Noomap is a revolutionary, game-changing technology in development that uses universal wisdom to empower and compute transactions in an environment in which people are free to explore other ways of ‘doing business’ and experiment with other kinds of exchanges and transactions, stimulating a sharing culture.

This gathering focused on spiritual, social and technological solutions for weaving together a ‘movement of movements’, not providing THE answer, but instead offering a beautiful seed crystal from which to grow a web of aligned and resonant heart-­based relationships. Thanks to United Earth organizer Yan Golding from the Global Eco Village Movement and Robert Schram from the Meesteren Foundation, this was a first of its kind meeting towards manifesting an emerging open, inclusive, equality-based and solutions-oriented global platform for all people and groups dreaming and working for a better world, to unite and collaborate towards a whole-systems transformation of human society.

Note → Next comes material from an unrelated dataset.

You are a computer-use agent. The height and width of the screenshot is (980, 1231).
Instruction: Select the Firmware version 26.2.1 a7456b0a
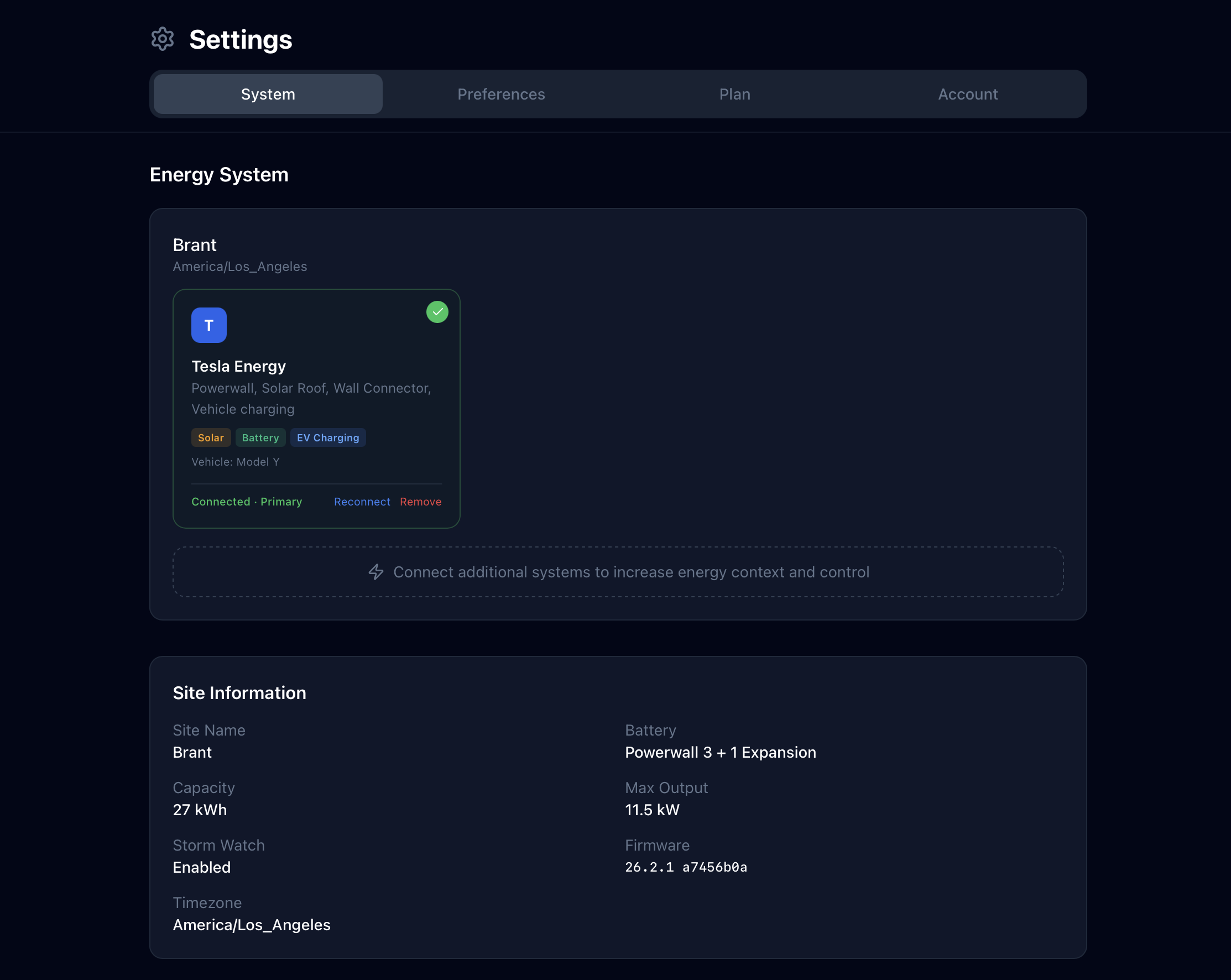tap(686, 867)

As Chief Phil Lane Jr., an internationally recognized indigenous leader in human and community development and founder of the Four Worlds International Institute, said at this gathering: “It is time now for a new kind of social synergy on Mother Earth as we move further into a global spiritual rebirth. Uniting the deep Indigenous wisdom of our elders with the genius of the new consciousness using more enlightened technologies, it is very clear we are poised for a wonderful global changing breakthrough!”

He came to Rotterdam from a six days gathering of Indigenous People from all over the world at Chateau Millemont, just outside Paris, where the French Revolution was secretly planned. The goal of this meeting was to prepare the final version of the paper “The Critical State Of Mother Earth” that integrates and distills the major scientific studies of the past four years on the deepening global environmental crises, including immediate unprecedented, unified action needed to address this crises.

The United Earth platform intends to promote and facilitate a broader and more effective collaboration among the many concerned dimensions of our global society. The ongoing goal is to invite change ­agents, grassroots leaders, organizations and movements from all over the world who are interested in co-­creating a wave of intentional unification to move beyond words, into concrete and coordinated, unified and collaborative action.

To help catalyze the greatest unification in human history, United Earth and partners are seeking the UNIFIERS — people who recognize the imperative need and opportunity for humanity to come together to change the outworn system. United Earth is rallying people who are willing to rise above personal and organizational ideologies and methodologies, to pool and share their wealth of knowledge, solutions, innovations, alternative models, transition strategies, connections and resources, and to explore the monumental potential of our conscious collaboration.

As Henry Mintzberg writes in Rebalancing Society the ultimate social initiative has to address this question: how to consolidate the many social initiatives.

According to him we need for the spirit of balanced plural inclusion, based on open collaboration; responsible enterprise, concerned with the legitimate needs of all stakeholders; and engaging democracy, which seeks widespread involvement of the citizenry. No one of these can rebalance society, but together they can. Although the larger social movements, by facilitating communication, may raise consciousness about the need for renewal, it is usually smaller social initiatives, developed in collaborative community groups, that figure out how to do the actual renewing.

During our shared time in France and the Netherlands, we made new friends, learned a great deal, and took part in various artistic actions and several demonstrations. All of us have been spiritually and politically active for many years now, but never before have we experienced such a growing sense of unity and connectedness between such varying approaches, campaigns and concerns about our beautiful planet and all its inhabitants, human and otherwise. Together we sensed a fundamental shift in our relating and have a huge sense of optimism for our future.